_Fragment dokumentu:_
• • • • • • •

O Boże, tak miłosierny i czułego serca! Oddaję Ci chwałę, mój Panie! Każde Dzieło, które wykonujesz, jest pełne Chwały i Majestatu, a Twoja Sprawiedliwość nie może się odmienić! Szczęśliwi ci, którzy znajdują schronienie w Tobie![8] Bo Ty czynisz cuda dla tych, których kochasz...

 

Vassiliki, ja jestem także twoim strażnikiem. Choć bezbożni będą cię dręczyć, ja cię zawszę pocieszę i pobłogosławię... Płynące z serca modlitwy istoty namaszczonej są bardzo potężne. Módl się zatem z ufnością. Ja, Daniel, przynoszę tobie Pokój naszego Pana. Czuj się kochana przez Niego! Daniel.

 

 

5 stycznia 2006

 

– Teraz, po tych wszystkich latach, które minęły, nie mam żadnej wątpliwości, że Twoje Słowo, o Panie, zostało skierowane do mnie.

• • • • • • •

_Zadania do wykonania:_
(a) Kto we fragmencie dokumentu przynosi Vassiliki Pokój naszego Pana?
(b) Wypisz wszystkie zdania z fragmentu dokumentu, które kończą się wykrzyknikiem.
Rekordy nie mają tu żadnego znaczenia.

_Dostarczony materiał:_
• • • • • • •

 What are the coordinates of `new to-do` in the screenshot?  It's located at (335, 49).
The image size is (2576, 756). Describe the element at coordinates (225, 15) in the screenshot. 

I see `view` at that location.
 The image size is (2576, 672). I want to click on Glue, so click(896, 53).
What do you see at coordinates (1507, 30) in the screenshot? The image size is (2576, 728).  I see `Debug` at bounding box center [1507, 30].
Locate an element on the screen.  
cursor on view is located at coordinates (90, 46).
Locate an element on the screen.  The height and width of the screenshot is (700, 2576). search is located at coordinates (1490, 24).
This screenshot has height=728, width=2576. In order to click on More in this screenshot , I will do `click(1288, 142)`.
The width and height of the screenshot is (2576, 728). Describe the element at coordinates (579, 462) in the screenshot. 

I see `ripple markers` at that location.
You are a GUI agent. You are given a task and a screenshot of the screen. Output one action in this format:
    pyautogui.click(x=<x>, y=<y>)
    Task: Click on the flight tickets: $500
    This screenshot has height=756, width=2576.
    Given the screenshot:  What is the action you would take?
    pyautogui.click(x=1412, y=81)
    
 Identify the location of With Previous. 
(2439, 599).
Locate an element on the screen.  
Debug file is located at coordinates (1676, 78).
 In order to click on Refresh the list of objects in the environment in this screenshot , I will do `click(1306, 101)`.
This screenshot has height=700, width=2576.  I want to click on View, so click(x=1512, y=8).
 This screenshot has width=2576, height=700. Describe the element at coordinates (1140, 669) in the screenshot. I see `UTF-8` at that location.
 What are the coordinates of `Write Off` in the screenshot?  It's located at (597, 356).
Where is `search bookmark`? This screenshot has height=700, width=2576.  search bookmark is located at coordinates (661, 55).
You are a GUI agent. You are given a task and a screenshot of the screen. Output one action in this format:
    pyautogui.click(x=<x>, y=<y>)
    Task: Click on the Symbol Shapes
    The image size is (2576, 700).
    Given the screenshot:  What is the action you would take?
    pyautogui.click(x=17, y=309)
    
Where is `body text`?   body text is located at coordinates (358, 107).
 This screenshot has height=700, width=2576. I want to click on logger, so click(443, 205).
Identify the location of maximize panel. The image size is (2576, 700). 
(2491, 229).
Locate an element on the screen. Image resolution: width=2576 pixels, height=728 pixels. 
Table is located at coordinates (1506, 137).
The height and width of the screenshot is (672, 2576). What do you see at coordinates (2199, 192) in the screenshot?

• • • • • • •

_Lista odpowiedzi:_
(a) Daniel.

(b)
- O Boże, tak miłosierny i czułego serca!
- Oddaję Ci chwałę, mój Panie!
- Każde Dzieło, które wykonujesz, jest pełne Chwały i Majestatu, a Twoja Sprawiedliwość nie może się odmienić!
- Szczęśliwi ci, którzy znajdują schronienie w Tobie!
- Czuj się kochana przez Niego!